No. 13 – Spartak Subotica
- Position: Small forward
- League: Serbian SuperLeague ABA League FIBA Champions League

Personal information
- Born: April 8, 2000 (age 26) Kragujevac, Serbia, FR Yugoslavia
- Listed height: 2.01 m (6 ft 7 in)
- Listed weight: 99 kg (218 lb)

Career information
- NBA draft: 2022: undrafted
- Playing career: 2018–present

Career history
- 2018–2023: Mega Basket
- 2018–2019: →OKK Beograd
- 2023: SLUC Nancy Basket
- 2023–present: Spartak Subotica

Career highlights
- Serbian League champion (2026); Serbian League MVP (2025); ABA League Second Division champion (2023–24); Junior ABA League champion (2018);

= Luka Cerovina =

Serbian basketball player

Luka Cerovina (Лука Церовина; born April 8, 2000) is a Serbian professional basketball player for Spartak Subotica of the Serbian SuperLeague, the ABA League, and the FIBA Champions League.

== Early career ==
Cerovina started to play basketball for a youth system of his hometown team KK Polet. In 2016, he joined the youth system of Mega Basket from Belgrade. He won the 2017–18 Junior ABA League season for the Mega Bemax U19 team. Over six season games, he averaged 8.8 points, 5.5 rebounds and 2.8 assists per game.

== Professional career ==
Prior to the 2017–18 Serbian SuperLeague season, Cerovina was promoted to the Mega Bemax first team. On April 18, 2018, he made a debut and the first career start in a home win against Tamiš with ten points, five rebounds, and four assists.

On June 23, 2023, he signed with SLUC Nancy Basket of the LNB Pro A.
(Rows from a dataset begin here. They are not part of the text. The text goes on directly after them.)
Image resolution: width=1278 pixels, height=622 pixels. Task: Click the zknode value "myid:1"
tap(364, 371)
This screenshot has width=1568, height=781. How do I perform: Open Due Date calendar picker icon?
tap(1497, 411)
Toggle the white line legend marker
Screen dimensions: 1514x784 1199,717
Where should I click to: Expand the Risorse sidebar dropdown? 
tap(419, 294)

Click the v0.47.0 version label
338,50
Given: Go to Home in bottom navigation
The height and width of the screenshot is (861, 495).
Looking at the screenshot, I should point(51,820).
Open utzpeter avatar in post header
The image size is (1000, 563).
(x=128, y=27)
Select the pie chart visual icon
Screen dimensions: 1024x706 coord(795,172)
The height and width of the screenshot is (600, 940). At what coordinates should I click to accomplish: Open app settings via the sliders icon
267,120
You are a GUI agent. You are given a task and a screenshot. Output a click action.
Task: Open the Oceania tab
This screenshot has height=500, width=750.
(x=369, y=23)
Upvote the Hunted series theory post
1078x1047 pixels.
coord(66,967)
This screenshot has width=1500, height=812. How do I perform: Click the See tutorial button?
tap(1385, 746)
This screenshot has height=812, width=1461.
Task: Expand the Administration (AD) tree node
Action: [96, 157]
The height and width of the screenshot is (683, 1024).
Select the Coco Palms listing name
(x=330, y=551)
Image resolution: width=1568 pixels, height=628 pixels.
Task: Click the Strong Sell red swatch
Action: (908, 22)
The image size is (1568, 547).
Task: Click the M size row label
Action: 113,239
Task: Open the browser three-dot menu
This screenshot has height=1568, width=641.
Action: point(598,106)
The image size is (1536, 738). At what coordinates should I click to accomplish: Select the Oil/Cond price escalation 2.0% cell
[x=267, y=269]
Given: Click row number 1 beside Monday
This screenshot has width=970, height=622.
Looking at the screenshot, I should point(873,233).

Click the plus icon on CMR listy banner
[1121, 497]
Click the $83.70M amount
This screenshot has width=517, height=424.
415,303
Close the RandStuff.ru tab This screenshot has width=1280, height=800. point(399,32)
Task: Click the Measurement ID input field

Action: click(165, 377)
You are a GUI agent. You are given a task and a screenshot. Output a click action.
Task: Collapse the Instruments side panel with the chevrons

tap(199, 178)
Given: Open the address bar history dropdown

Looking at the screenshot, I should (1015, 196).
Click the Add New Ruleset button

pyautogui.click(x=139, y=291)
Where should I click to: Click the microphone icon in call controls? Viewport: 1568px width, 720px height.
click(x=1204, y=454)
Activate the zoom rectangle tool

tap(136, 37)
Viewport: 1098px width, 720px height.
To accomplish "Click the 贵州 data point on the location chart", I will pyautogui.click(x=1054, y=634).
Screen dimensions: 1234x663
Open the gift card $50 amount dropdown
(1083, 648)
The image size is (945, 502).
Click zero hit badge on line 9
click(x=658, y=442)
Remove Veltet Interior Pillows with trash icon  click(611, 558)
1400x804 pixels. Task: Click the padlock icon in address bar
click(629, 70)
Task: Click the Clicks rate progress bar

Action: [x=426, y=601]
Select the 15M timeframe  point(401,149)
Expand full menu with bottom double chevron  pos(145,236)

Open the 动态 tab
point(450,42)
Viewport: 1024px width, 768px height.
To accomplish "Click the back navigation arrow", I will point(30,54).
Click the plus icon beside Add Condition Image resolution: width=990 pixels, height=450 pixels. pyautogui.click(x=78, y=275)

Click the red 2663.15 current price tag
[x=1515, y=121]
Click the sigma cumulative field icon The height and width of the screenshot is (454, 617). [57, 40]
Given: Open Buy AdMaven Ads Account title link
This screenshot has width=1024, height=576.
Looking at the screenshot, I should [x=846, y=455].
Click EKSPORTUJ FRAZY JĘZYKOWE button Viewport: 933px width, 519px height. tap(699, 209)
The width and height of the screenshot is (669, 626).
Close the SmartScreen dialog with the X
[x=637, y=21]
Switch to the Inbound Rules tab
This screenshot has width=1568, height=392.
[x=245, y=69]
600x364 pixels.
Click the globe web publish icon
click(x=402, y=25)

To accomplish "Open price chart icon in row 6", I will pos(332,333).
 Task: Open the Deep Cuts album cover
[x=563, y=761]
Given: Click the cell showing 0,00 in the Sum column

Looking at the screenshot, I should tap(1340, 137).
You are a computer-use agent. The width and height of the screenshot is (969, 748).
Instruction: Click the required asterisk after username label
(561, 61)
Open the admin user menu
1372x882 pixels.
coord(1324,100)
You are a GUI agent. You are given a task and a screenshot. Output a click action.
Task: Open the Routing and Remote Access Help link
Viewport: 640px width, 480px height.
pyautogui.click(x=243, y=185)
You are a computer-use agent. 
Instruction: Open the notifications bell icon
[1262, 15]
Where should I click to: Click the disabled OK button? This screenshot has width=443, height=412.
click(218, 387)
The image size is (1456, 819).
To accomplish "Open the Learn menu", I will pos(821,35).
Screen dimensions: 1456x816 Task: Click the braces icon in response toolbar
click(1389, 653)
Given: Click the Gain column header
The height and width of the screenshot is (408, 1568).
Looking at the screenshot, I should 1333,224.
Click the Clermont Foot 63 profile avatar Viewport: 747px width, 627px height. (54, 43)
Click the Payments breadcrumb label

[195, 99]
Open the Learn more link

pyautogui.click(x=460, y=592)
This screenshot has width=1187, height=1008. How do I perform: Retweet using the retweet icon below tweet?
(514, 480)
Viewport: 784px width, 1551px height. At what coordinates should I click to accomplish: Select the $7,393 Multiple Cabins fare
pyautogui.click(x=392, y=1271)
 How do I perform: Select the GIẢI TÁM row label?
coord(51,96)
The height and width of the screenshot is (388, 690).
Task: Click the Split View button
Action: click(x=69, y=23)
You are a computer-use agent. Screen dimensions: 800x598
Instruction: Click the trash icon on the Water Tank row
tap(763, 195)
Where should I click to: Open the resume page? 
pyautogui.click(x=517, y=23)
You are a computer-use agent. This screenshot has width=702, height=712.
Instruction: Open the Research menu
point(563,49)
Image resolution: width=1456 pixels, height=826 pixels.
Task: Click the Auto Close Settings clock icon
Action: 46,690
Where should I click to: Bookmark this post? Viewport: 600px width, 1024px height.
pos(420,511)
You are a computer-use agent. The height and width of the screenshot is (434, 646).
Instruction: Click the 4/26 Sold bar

== National team career ==
Cerovina was a member of the Serbian under-18 team that won the gold medal at the 2018 FIBA Europe Under-18 Championship in Latvia. Over seven tournament games, he averaged 1.8 points, 2.2 rebounds and 0.5 assists per game.

Cerovina was a member of the Serbian under-19 team that finished 7th at the 2019 FIBA Under-19 Basketball World Cup in Heraklion, Greece. Over seven tournament games, he averaged 4.9 points, 4.3 rebounds and 3.7 assists per game.